Categorie: Salute

Luce sulla sindrome dell’X fragile

Scoperto un nuovo collegamento tra due proteine in uno studio sui meccanismi e sugli effetti della sindrome dell’X fragile, la più frequente forma di ritardo mentale ereditario. La ricerca è stata condotta a Roma presso la Fondazione Santa Lucia da Claudia Bagni, con il finanziamento di Telethon, in collaborazione con le Università “Tor Vergata”, Seth Grant e Kristen Dickson dell’Università di Edimburgo e il gruppo di Giovanni Neri dell’Università Cattolica di Roma. I risultati saranno pubblicati a maggio su “Nature Neuroscience”.

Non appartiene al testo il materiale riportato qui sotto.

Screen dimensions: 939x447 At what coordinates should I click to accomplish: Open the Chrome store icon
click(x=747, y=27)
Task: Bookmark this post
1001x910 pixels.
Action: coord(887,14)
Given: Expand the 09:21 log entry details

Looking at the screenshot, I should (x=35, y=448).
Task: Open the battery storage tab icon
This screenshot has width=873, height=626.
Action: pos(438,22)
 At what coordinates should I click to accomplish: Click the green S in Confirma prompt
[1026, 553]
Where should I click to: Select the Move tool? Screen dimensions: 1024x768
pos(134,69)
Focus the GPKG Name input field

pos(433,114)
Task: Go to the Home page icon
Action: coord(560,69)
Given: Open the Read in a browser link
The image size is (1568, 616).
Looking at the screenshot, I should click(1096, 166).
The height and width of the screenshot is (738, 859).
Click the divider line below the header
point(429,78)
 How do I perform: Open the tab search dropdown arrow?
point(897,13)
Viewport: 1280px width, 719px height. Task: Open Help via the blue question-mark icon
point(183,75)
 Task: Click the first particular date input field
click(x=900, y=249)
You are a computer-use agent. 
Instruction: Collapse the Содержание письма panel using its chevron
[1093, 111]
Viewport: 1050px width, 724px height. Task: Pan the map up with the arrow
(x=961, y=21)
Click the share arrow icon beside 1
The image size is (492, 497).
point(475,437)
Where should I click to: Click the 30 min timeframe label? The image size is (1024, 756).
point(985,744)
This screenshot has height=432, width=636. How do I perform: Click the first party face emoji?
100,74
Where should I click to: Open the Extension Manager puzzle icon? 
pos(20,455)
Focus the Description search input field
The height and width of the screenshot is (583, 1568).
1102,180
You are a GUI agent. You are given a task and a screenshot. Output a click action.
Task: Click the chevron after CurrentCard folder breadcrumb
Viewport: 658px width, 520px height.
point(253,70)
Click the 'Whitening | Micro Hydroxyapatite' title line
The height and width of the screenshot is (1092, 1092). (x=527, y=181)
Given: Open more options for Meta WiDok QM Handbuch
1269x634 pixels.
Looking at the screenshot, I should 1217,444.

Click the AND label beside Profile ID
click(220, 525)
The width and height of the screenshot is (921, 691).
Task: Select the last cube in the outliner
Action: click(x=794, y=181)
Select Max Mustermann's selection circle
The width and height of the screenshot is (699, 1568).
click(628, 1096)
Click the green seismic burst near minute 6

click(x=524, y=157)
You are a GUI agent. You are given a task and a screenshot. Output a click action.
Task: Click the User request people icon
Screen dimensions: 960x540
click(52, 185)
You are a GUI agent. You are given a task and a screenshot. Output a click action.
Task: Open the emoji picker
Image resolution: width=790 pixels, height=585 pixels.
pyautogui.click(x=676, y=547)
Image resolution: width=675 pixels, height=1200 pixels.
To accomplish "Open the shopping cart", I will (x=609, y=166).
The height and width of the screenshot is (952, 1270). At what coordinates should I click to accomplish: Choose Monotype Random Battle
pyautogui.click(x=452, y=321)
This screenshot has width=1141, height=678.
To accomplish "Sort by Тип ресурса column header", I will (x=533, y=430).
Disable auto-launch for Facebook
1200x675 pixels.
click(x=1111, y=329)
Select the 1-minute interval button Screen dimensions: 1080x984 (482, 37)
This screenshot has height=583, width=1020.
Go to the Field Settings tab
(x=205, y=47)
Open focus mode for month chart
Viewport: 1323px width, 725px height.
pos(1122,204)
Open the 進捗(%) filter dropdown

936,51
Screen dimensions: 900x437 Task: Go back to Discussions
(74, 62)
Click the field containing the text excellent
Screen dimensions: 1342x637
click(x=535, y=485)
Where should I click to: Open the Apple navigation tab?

La sindrome dell’X fragile dipende dalla proteina Fmrp (Fragile Mental Retardation Protein), codificata da un gene presente sul cromosoma X. Alterazioni di questo gene conducono ad anomalie nello sviluppo neuronale con conseguente ritardo mentale. Dallo studio è emerso che la Fmrp controlla la sintesi di un’altra proteina, la PSD-95, e in particolare assicura che il suo Rna messaggero (una sorta di “stampo” usato dalle cellule per produrre correttamente specifiche proteine) svolga la propria funzione all’interno delle spine dendritiche, punti di contatto delle cellule nervose dove avviene la trasmissione dei segnali e dove risiedono i processi di memoria e apprendimento.

Si è osservato che in alcune cavie con scarsa proteina Fmrp, in particolare all’interno dell’ippocampo (struttura cerebrale colpita sia nei pazienti con la sindrome dell’X fragile sia in quelli con altri disturbi della memoria e dell’apprendimento), l’Rna messaggero di PSD-95 diminuiva rapidamente, portando ad alterazioni nella trasmissione dei segnali nervosi. Anomalie nella formazione dell’ippocampo potrebbero anche contribuire a malattie come autismo, schizofrenia ed epilessia.

La sindrome dell’X fragile porterebbe, dunque, anche a una riduzione della proteina PSD-95, con conseguenze sia nello sviluppo del cervello sia nei processi di memoria. Conosciuta da 15 anni, la sindrome ha un’incidenza di circa un caso ogni duemila maschi e di uno ogni quattromila femmine, mentre la frequenza dei portatori sani è stimata rispettivamente tra uno ogni 250 maschi e uno ogni 800 femmine. Al momento non esistono cure, ma lo studio dei meccanismi di base, come quello condotto da Bagni, apre la strada alla possibilità di individuare terapie innovative. (m.g.)